_Task to complete_.
Lines from the one containing "This screenshot has height=538, width=844." through the last line of the records below need to be repeated exactly; nothing else, and no pictures.

━━━ Excerpted data ━━━

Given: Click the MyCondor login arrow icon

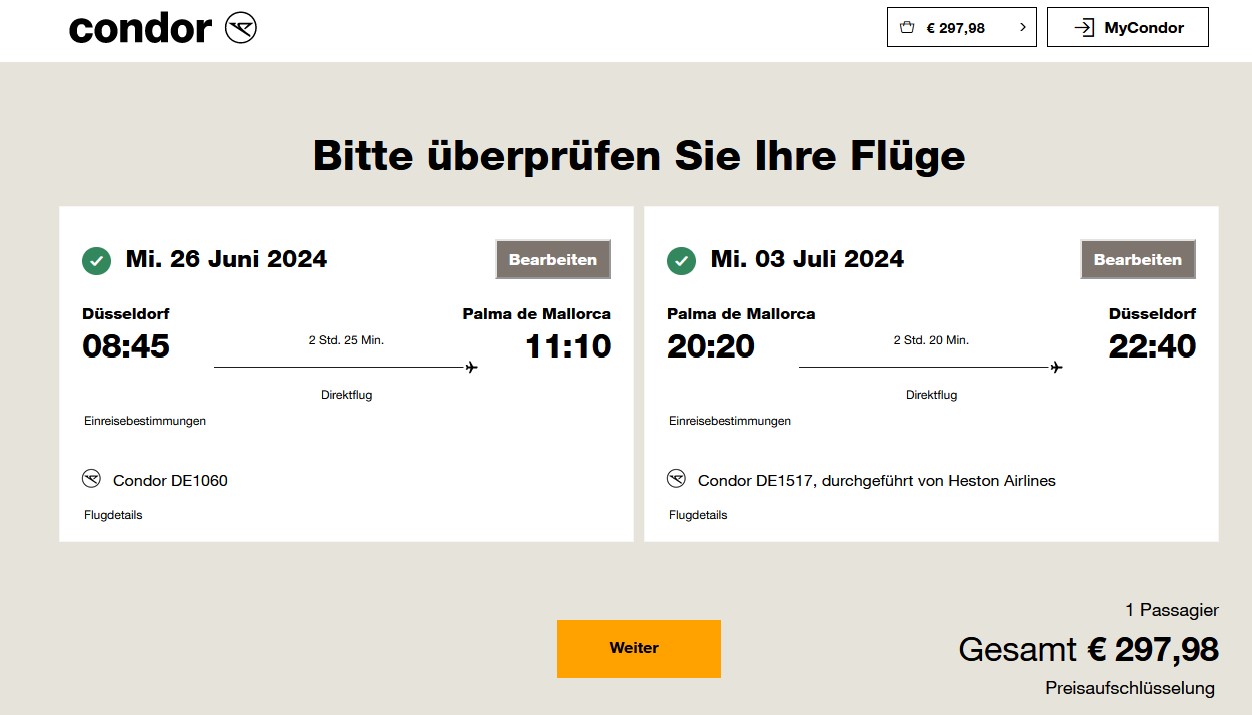Looking at the screenshot, I should tap(1083, 27).
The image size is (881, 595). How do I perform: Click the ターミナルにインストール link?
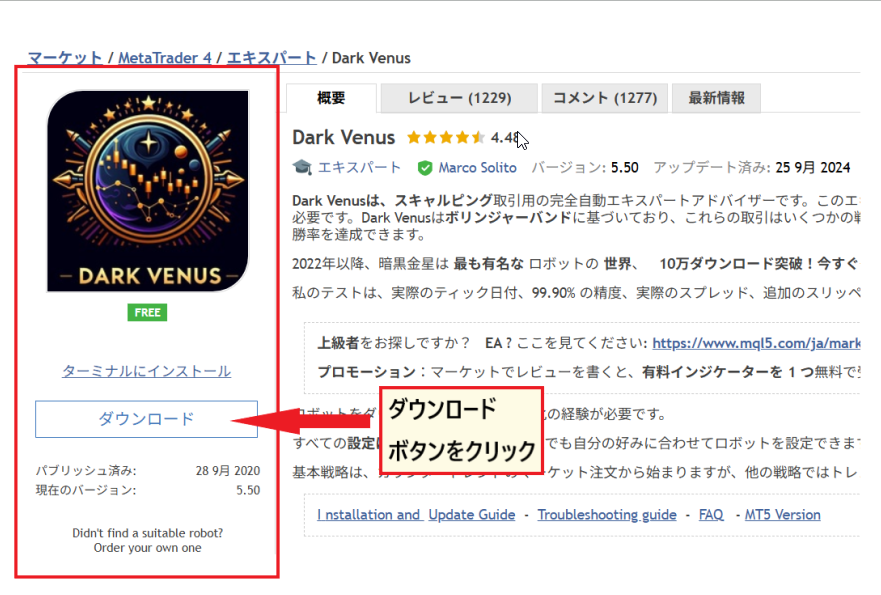(x=146, y=371)
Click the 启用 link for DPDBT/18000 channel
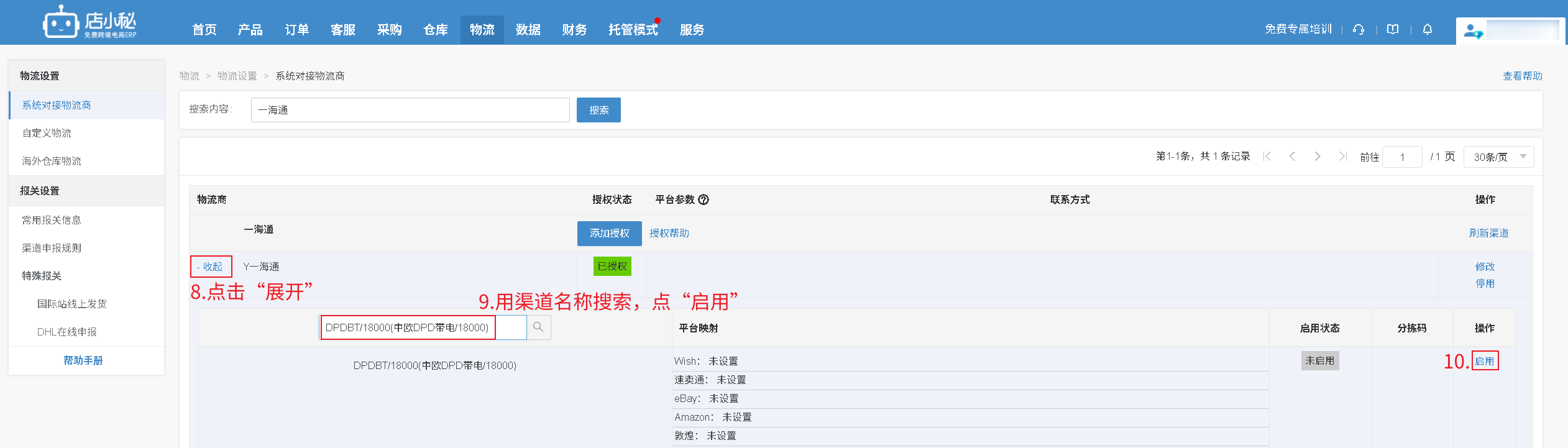Viewport: 1568px width, 448px height. pos(1485,361)
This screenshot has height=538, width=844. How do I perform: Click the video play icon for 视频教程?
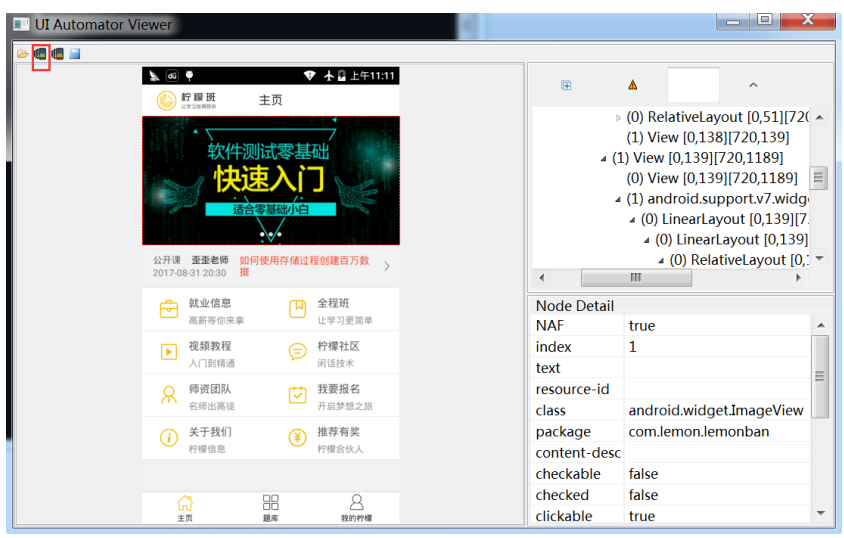point(169,352)
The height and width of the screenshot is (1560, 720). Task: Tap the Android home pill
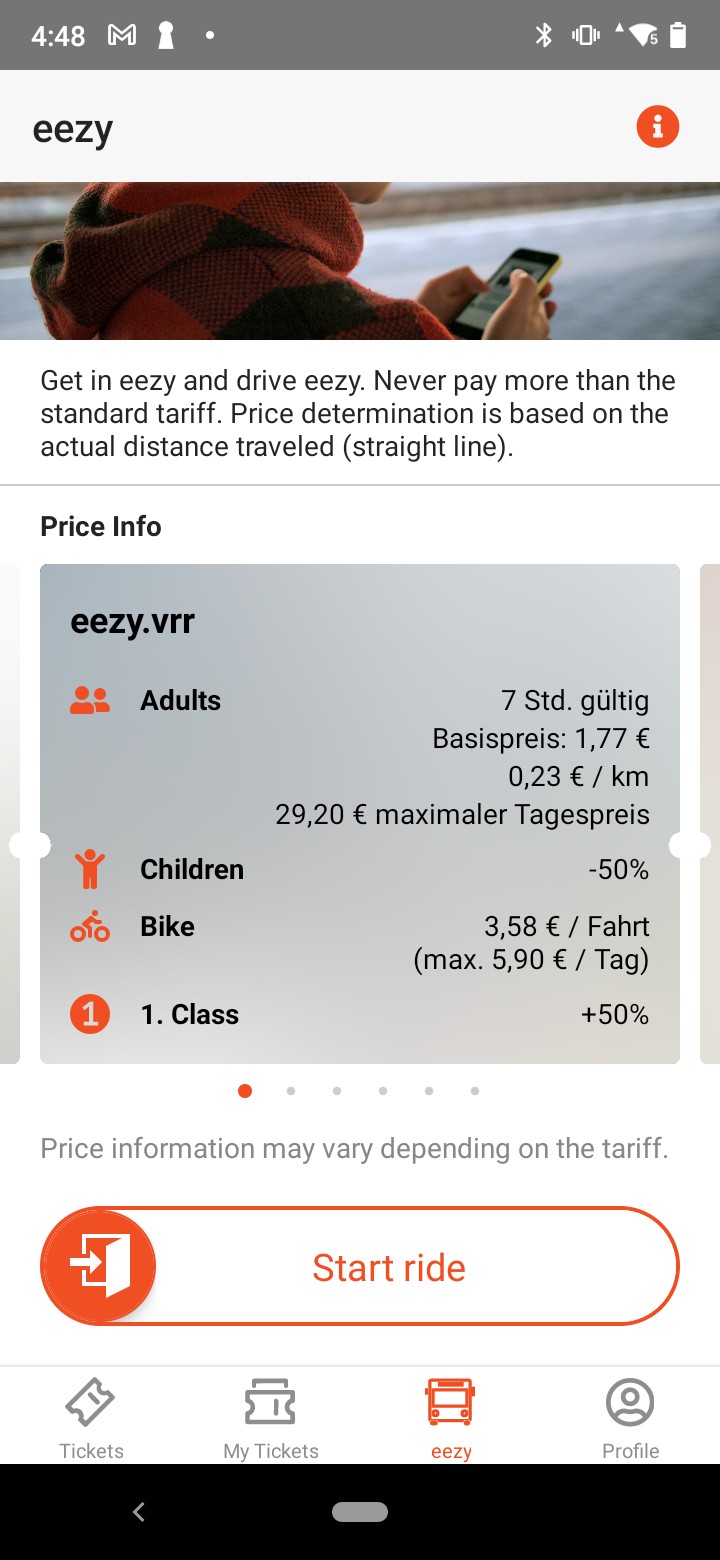click(360, 1512)
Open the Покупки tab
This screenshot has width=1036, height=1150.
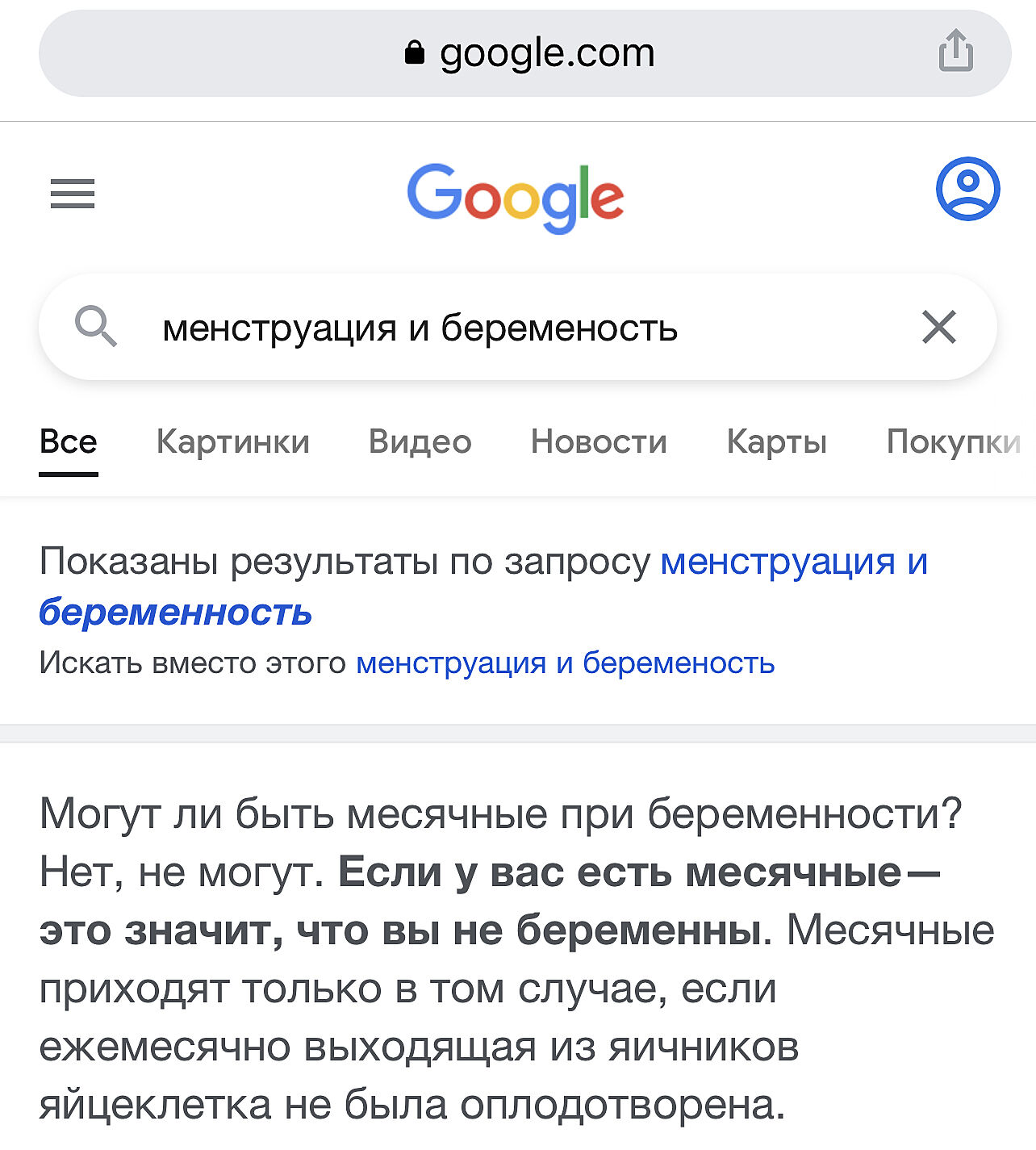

━━━

_Written reply_.
This screenshot has height=538, width=844. How do I perform: Click the video play icon for 视频教程?
point(169,352)
The height and width of the screenshot is (1560, 720). Task: Tap the Android home pill
click(360, 1512)
Open the Покупки tab
This screenshot has width=1036, height=1150.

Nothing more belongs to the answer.